The Mudcat Café TM
Thread #22330   Message #241454
Posted By: MMario
12-Jun-00 - 10:51 AM
Thread Name: Thought For Monday June 12: Shackleton
Subject: RE: Thought For Monday June 12
From a web-site on penguins, regarding human effects upon penguin population.

1 . Historians believe that indigenous peoples have hunted some species of penguins and taken eggs for centuries (Sparks and Soper, 1987).

2. Mass exploitation occurred when early explorers, sealers, whalers, and fishermen turned to penguin colonies as sources of fresh meat and eggs (Moller-Schwarze, 1984). Sometimes more than 300,000 eggs were taken in annual harvests from one African island (Sparks and Soper, 1987). Explorers were known to kill and salt 3,000 penguins in a day for voyage provisions (Simpson, 1976). Penguins were easy prey because of their inability to fly and their seeming lack of fear of humans (Sparks and Soper, 1987). Although egg-collecting was banned in 1969, illegal harvesting continues today (del Hoyo, et al., 1992).

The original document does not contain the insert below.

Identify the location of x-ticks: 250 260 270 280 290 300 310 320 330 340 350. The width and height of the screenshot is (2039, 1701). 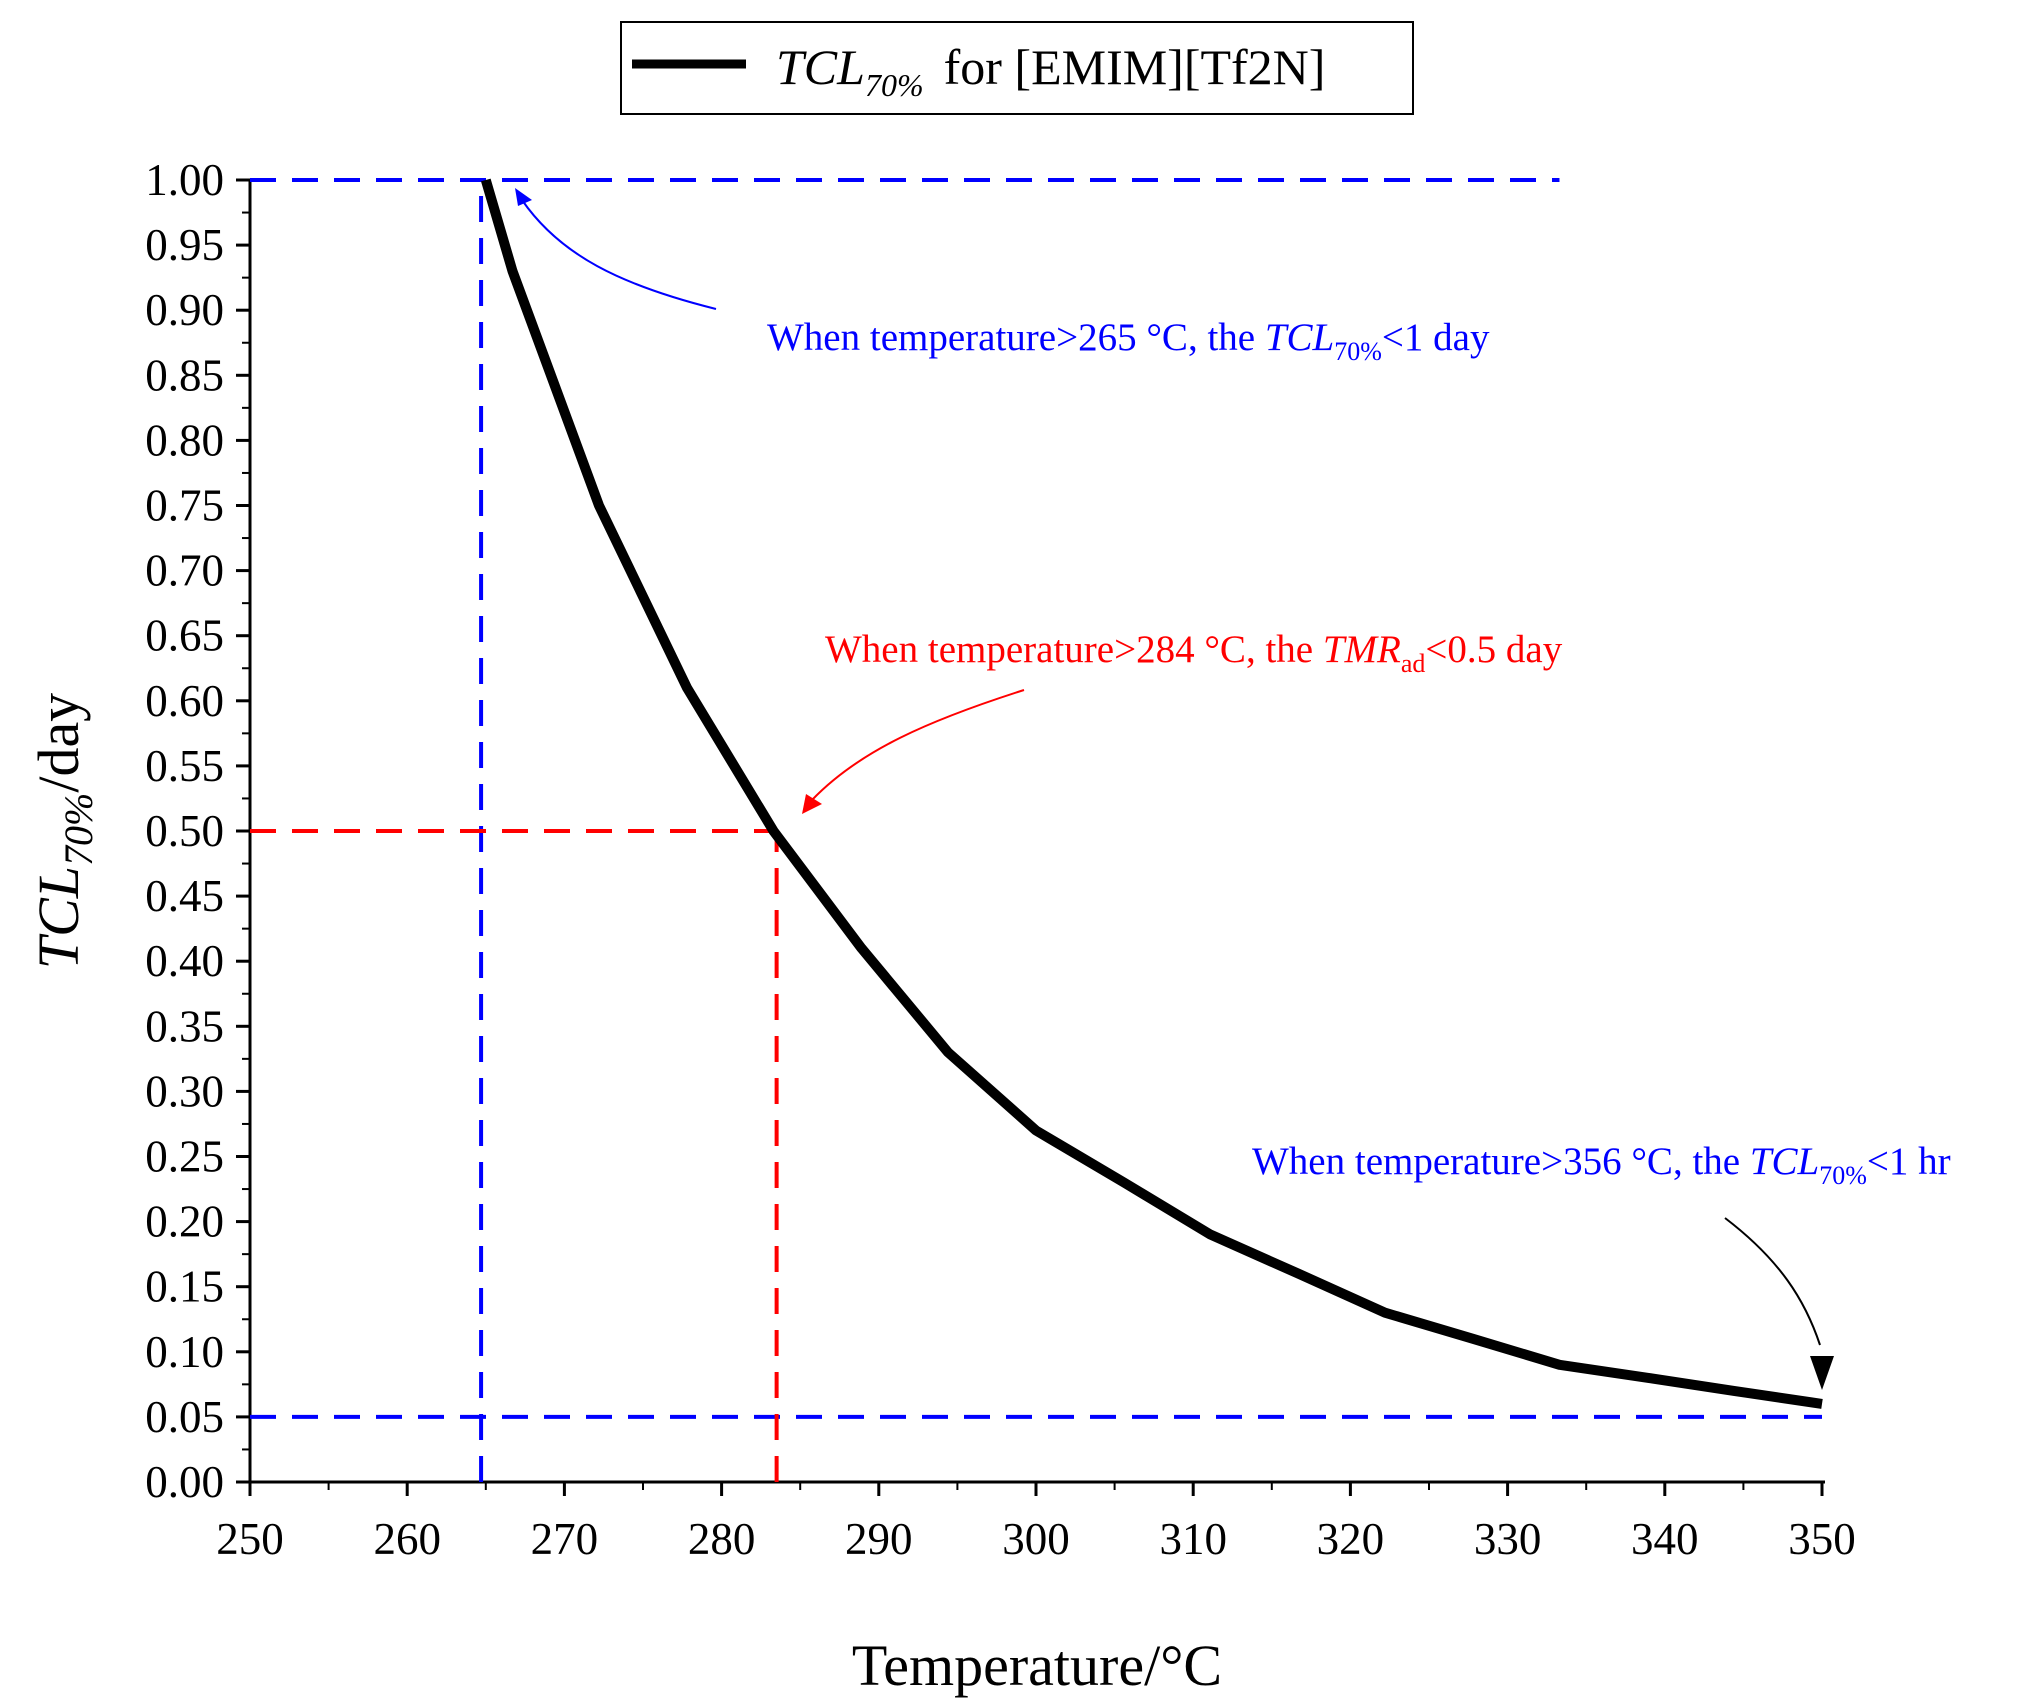
(1036, 1523).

3. During much of the 19th century, and into the 20th, penguin skins were used to make caps, slippers, and purses. Feathers were used for clothing decorations and as mattress stuffing (del Hoyo, et al., 1992; Simpson, 1976; Sparks and Soper, 1987). Inhabitants of the remote island grouping in the South Atlantic, Tristan da Cunha, still depend on penguins for eggs, feathers, oil, and skins (Simpson, 1976).